Government Drug Development Failures

For a variety of reasons, governments tend not to be good at applied research, and they have a poor track record at drug development. As Dr. Thomas Insel, director of the National Institute of Mental Health, reminded the Times, NIH is “an agency that has never developed drugs and actually doesn’t know how to do therapeutics that well.”

Wake Forest biochemistry professor Mark Lively, another skeptic, asked, “[T]he N.I.H. is not likely to be very good at drug discovery, so why are they doing this?”

Although the NIH proposal is wrongheaded, the Obama administration is right to be concerned about the problem. The recent slow pace of drug development in this country carries serious consequences for millions of Americans and the entire world. Pharmaceutical products are essential to American lives and livelihoods when viewed from the perspective of economic growth, personal health, and national security.

Nevertheless, there are better ways to approach this issue than getting the government on board as a pharmaceutical development company, an expensive endeavor likely to end in failures.

Expedite FDA Process

To advance the cause of pharmaceutical development, the government should focus on the FDA, which even HHS Secretary Kathleen Sebelius has acknowledged creates “bottlenecks” in the scientific development process. The chance a new compound entering human testing will reach the market is only 8 percent today, compared to 14 percent a decade ago, according to a paper on FDA’s own Web site.

The FDA has pushed up the cost and time for each new drug approval to nearly 10 years and a billion dollars. Such government-imposed cost and inefficiency discourages pharmaceutical investment, further reducing the number of new products entering the marketplace.

For this reason, HHS announced in August it would create an expedited process for approving biological countermeasures that could help defend the nation against a bioterror attack. If this is a good idea in the area of bioterror countermeasures, FDA should consider simpler, expedited procedures for a variety of lifesaving and life-extending technologies, not just those having to do with biodefense.

If cost is a concern in adopting this approach, HHS should spend the proposed billion dollars going to NIH on streamlining FDA’s burdensome review processes and funding the Reagan-Udall initiative, which was supposed to spur innovation by helping to advance regulatory science to keep pace with private-sector innovation and ingenuity.

Reform the Framework

Another important initiative that can help bring more drugs to market is the BRAT—”benefit risk action team”—framework. As former FDA official Peter Pitts describes it, the BRAT framework is a way to “move toward an assessment that seeks to incorporate all relevant aspects of benefit and risk.” The idea, recently written up in the scientific journal Clinical Pharmacology & Therapeutics, is to develop clearer guidelines for regulators in making decisions about the benefits and risks of various compounds.

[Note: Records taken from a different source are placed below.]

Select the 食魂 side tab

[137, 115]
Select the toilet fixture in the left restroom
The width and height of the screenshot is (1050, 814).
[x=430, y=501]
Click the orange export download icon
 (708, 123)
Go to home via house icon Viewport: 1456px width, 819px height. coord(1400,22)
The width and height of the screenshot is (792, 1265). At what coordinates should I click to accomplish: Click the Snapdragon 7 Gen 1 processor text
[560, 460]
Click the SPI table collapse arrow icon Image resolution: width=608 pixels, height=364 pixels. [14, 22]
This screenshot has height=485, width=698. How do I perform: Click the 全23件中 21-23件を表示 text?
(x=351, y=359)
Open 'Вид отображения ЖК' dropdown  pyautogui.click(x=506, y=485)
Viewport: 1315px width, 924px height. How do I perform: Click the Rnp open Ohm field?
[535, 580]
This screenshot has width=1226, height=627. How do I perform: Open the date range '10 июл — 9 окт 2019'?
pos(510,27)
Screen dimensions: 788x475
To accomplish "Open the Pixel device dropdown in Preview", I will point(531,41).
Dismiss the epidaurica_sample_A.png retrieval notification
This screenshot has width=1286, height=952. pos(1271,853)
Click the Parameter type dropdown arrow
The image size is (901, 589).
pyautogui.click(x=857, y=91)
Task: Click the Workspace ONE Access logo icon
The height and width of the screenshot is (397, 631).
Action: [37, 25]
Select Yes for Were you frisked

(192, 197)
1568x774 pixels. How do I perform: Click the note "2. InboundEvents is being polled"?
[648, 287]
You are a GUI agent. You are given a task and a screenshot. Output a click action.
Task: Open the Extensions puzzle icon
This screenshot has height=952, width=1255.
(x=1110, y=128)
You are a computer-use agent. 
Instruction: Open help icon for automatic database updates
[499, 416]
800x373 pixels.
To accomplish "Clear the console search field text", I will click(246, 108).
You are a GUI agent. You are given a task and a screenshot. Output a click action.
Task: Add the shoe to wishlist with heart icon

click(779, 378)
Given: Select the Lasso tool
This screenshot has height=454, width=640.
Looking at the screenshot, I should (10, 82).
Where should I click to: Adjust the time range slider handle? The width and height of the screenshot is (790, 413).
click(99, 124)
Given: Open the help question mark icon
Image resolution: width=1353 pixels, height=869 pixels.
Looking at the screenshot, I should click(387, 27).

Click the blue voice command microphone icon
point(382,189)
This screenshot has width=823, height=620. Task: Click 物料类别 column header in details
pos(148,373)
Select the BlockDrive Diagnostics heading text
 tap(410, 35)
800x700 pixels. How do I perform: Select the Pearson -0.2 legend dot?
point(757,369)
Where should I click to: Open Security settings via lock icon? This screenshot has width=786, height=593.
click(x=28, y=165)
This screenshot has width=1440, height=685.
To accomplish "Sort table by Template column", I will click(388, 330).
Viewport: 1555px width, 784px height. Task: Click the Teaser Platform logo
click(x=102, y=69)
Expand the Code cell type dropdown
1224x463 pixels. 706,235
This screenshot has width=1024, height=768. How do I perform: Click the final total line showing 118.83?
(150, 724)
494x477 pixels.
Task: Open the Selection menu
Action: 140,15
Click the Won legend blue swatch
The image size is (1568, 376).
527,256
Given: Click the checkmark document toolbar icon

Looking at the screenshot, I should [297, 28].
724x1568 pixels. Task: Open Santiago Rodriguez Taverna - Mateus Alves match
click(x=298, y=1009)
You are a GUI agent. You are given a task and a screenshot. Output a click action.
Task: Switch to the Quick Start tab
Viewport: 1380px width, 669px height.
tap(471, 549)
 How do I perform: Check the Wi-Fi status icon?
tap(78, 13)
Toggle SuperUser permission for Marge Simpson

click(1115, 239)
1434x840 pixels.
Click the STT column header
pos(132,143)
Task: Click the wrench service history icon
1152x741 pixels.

Ultimately, this approach could also be used to give doctors and patients more discretion over the risks they are willing to bear. A person suffering from late-stage cancer will obviously be more willing to try a risky product than a healthy 25-year-old would. A policy of approving products along a risk continuum could get more products into the marketplace and ultimately save and extend lives now and in the future. This is obviously the ultimate goal of pharmaceutical development and every humane citizen.

To address the very real and serious impediments to pharmaceutical development requires a focus on the real problem, the government’s protracted drug approval process. There are a variety of good suggestions out there that would help fix this problem. Unfortunately, the Obama administration’s idea to create a new, billion-dollar government run initiative is not one of them.

Tevi Troy ([email protected]) is a senior fellow of the Hudson Institute and a former deputy secretary of the U.S. Department of Health and Human Services. An earlier version of this column appeared at The Daily Caller ( Reprinted with permission.